Active Adhesive Patches

Active adhesive/DIA patches simply incorporate the drug being administered entirely in the pressure sensitive adhesive (PSA). The design is in principle still a matrix patch. These patches are state of the art transdermal patch design. The active drug is directly included in the adhesive polymer and this not only fulfils the adhesive function, but it also controls the delivery rate of the drug.

Active adhesive patches are easy to make once you have figured out the formulation. Formulating an effective active adhesive transdermal patch is extremely challenging and this is why it is so difficult to find an effective transdermal patch.

CBD Transdermal Patches

CBD is one of over one hundred cannabinoids within the cannabis plant. CBD has no psychoactive effects and can help the user in many ways. THC is the cannabinoid that causes the user to get ‘high’ and it is currently illegal in the UK.

CBD has been proven to have anti-inflammatory, pain relieving, sleep inducing and anti-anxiety effects and properties. 

CBD patches are a fantastic way to consume CBD. Many people do not like the taste of CBD so CBD patches are a great way to avoid this. CBD patches can provide 24-hour relief and can allow the user to only have to use CBD once a day to get relief throughout the entire day.

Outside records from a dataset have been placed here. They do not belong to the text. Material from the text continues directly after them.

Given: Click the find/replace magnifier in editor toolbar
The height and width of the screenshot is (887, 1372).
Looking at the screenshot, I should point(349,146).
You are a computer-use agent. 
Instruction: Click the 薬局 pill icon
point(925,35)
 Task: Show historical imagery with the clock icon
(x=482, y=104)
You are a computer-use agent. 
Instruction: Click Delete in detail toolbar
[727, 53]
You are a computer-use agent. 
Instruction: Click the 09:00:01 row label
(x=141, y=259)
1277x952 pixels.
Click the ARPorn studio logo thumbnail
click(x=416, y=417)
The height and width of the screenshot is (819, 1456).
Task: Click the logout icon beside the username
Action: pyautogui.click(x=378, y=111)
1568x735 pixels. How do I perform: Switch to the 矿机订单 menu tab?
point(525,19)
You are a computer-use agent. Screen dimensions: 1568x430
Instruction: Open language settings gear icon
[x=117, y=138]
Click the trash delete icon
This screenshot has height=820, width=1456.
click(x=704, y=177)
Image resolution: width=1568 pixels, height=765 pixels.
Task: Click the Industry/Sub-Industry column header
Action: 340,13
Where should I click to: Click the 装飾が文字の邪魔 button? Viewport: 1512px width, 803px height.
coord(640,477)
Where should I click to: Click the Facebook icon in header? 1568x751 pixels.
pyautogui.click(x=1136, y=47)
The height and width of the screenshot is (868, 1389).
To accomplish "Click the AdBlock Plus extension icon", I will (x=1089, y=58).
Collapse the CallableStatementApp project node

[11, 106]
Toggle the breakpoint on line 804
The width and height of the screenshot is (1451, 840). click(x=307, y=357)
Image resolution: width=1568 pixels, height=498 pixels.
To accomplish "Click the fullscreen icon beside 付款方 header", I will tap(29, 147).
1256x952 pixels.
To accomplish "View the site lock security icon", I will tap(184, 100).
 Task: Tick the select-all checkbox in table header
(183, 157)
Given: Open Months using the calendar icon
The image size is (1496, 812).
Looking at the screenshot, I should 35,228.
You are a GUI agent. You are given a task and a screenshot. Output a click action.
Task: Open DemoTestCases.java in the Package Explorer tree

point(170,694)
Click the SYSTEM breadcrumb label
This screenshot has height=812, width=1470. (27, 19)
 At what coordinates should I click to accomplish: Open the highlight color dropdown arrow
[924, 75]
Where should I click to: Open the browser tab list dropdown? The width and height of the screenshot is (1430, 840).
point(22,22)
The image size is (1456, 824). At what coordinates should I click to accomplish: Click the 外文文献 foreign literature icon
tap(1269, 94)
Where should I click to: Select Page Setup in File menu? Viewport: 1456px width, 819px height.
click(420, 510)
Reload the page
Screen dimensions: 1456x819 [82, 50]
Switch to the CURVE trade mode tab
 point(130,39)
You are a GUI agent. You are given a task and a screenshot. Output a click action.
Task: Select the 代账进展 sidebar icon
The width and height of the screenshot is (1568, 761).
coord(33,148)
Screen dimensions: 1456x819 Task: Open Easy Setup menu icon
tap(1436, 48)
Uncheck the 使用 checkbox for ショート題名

The Future of Transdermal Drug Delivery (TDD) Systems

The future is of transdermal patches will be an interesting journey. Transdermal patches are coming to market on an increasingly frequent basis. The hottest issues in the transdermal patch space at the moment is microneedles and other innovations that remove the stratum corneum. However, there is yet to be an approved product that uses microneedles. There have been many patents filed for such delivery methods. The is increasing clinical evidence to support the efficacy and safety of such patches. There is a worry that patients and users may not be comfortable with the idea of microneedles though. 

Conclusion

Topical delivery systems have been used for numerous ailments and cosmetics have been used since the dawn of man. Throughout the years there have been many different drugs that have been candidates for transdermal delivery. Various changes in drug dosing and other factors have led to constant innovation within the transdermal patch space.

A key focus in the transdermal patch space is discovering what drugs are best suited to transdermal delivery. CBD and other cannabinoids such as THC could be ideal candidates as CBD patches seem to be extremely effective delivery method for administering CBD.